(Entries for locating described items)
..........
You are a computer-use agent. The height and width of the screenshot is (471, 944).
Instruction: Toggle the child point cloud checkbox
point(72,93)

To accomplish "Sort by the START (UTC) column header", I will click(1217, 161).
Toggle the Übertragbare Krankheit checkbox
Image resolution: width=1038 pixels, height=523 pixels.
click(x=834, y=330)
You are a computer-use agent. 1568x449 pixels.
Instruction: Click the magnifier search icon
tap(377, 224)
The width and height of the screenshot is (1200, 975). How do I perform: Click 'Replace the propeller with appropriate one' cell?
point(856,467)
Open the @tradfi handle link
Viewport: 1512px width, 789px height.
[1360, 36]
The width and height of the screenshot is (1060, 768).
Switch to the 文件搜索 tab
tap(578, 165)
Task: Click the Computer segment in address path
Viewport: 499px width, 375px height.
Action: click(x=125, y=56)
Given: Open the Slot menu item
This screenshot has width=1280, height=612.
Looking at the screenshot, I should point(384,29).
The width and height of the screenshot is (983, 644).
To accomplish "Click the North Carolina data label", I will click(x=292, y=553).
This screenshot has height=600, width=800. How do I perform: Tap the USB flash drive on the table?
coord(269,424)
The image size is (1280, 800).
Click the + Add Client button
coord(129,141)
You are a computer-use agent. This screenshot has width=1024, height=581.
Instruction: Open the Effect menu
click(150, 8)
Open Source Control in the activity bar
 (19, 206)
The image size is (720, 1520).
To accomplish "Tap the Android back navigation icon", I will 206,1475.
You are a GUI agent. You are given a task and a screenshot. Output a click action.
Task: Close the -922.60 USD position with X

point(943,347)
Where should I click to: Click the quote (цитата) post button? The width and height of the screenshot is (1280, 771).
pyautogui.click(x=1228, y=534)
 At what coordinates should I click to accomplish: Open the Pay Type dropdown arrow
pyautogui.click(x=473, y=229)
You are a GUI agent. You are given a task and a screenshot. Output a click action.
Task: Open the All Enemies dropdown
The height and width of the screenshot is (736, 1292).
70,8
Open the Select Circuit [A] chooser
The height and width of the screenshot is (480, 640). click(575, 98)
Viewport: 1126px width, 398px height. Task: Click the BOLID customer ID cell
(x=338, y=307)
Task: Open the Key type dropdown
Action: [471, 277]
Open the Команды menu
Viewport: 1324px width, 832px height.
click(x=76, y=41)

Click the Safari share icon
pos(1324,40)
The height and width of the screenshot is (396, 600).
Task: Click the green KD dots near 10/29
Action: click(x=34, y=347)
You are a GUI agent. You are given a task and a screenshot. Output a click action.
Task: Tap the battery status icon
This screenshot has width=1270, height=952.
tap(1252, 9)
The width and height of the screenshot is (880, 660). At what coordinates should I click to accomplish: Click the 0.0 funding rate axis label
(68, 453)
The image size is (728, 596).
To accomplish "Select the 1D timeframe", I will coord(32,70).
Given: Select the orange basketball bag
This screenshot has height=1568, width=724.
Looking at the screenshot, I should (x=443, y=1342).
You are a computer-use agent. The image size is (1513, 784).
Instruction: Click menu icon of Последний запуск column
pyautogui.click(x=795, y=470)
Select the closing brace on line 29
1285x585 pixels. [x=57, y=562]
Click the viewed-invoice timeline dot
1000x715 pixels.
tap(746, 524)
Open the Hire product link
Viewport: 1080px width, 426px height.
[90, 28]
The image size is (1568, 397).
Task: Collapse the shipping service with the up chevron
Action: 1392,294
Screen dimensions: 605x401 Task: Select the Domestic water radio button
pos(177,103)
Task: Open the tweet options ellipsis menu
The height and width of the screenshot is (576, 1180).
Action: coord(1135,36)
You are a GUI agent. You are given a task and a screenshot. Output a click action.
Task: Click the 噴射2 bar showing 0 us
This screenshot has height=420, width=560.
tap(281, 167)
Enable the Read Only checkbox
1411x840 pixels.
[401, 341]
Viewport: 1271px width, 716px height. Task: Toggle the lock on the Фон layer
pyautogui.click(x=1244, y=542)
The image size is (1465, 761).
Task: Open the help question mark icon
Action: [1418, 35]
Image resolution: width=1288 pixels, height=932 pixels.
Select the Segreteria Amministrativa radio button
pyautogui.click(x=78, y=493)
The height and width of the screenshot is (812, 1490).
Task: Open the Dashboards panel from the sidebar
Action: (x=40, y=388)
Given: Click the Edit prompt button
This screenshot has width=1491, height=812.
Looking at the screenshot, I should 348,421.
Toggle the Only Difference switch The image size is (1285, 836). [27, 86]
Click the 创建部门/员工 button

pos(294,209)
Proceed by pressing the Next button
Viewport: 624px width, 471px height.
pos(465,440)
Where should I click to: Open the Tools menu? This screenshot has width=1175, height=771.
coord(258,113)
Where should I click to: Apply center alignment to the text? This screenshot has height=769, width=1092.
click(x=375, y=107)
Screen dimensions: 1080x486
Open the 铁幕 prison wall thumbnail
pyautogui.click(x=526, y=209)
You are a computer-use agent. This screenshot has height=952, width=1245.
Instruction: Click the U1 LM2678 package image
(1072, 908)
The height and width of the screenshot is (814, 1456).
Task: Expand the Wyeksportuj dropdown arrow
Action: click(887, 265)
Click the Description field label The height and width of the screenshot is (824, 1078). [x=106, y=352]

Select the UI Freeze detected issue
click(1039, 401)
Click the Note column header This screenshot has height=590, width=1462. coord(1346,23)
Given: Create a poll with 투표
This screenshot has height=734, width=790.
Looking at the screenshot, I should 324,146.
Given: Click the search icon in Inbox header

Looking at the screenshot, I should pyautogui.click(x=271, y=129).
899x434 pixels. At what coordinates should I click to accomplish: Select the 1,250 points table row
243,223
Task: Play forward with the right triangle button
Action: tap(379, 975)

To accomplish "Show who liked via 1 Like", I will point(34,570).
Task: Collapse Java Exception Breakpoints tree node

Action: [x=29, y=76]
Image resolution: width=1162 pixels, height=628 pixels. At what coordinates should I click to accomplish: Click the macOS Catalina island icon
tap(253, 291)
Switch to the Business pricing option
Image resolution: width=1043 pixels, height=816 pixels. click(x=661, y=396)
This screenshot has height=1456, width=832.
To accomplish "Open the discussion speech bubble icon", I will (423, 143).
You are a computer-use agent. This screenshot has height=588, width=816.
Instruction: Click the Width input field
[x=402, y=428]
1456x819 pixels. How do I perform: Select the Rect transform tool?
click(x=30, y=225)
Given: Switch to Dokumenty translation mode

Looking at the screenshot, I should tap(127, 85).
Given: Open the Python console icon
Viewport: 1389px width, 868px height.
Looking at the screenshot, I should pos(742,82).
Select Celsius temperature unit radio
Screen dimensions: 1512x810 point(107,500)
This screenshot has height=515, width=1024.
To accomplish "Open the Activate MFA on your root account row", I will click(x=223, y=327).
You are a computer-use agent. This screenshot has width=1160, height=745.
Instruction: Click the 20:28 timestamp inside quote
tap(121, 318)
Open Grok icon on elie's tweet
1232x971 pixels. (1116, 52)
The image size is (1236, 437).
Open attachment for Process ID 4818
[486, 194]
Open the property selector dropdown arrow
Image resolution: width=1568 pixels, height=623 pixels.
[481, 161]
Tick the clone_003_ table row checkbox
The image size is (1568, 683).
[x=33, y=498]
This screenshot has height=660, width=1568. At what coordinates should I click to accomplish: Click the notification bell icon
..........
* [Exercise directions]: Please put the entries between the lines holding "You are a computer-use agent. 1568x449" and "tap(578, 165)", inclusive, into a two-column CSV with the columns instruction and action. Give one row per entry, with its text under instruction and its answer under action, each in a single quoted field with line breaks replaced by spaces.

* [Task solution]:
instruction,action
"You are a computer-use agent. 1568x449 pixels. Instruction: Click the magnifier search icon","tap(377, 224)"
"The width and height of the screenshot is (1200, 975). How do I perform: Click 'Replace the propeller with appropriate one' cell?","point(856,467)"
"Open the @tradfi handle link Viewport: 1512px width, 789px height.","[1360, 36]"
"The width and height of the screenshot is (1060, 768). Switch to the 文件搜索 tab","tap(578, 165)"